◆ WHAT THE TASK REQUIRES
Could you restate the data below word for word, without its pictures?

[Saved data entries]
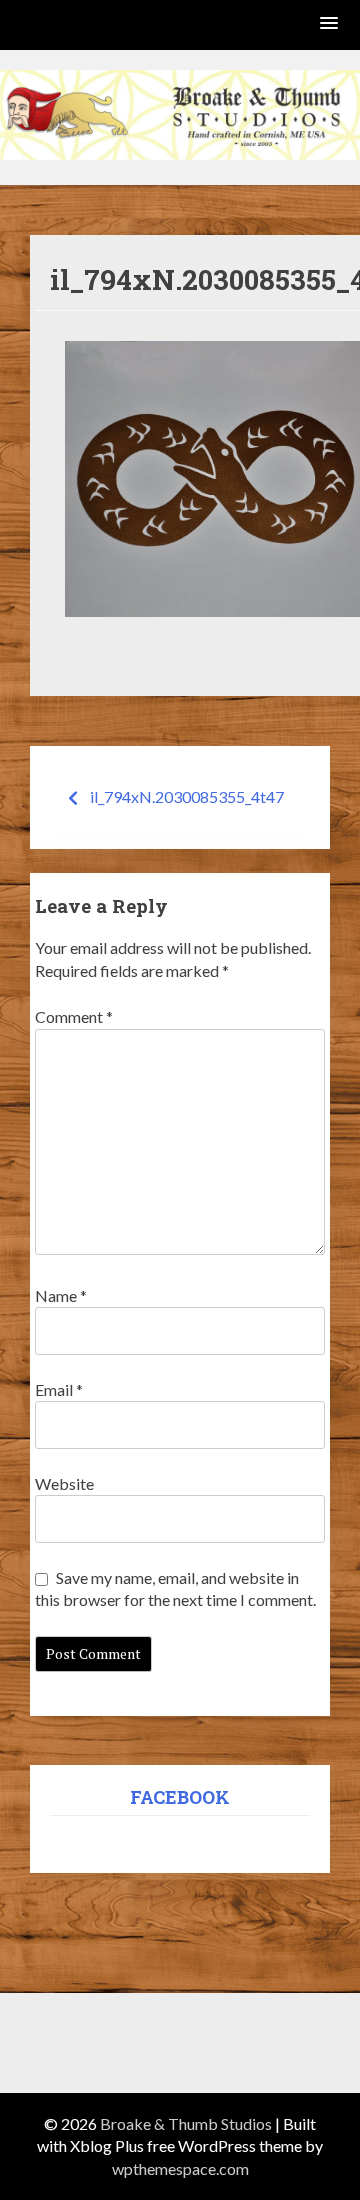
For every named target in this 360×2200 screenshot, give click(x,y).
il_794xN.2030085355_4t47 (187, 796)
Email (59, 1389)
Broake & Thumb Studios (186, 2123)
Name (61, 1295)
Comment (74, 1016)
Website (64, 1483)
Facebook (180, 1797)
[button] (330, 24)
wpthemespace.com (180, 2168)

◆ EXPECTED OUTPUT
For every named target in this 360×2200 screenshot, give click(x,y).
il_794xN.2030085355_4t47 (187, 796)
Email (59, 1389)
Broake & Thumb Studios (186, 2123)
Name (61, 1295)
Comment (74, 1016)
Website (64, 1483)
Facebook (180, 1797)
[button] (330, 24)
wpthemespace.com (180, 2168)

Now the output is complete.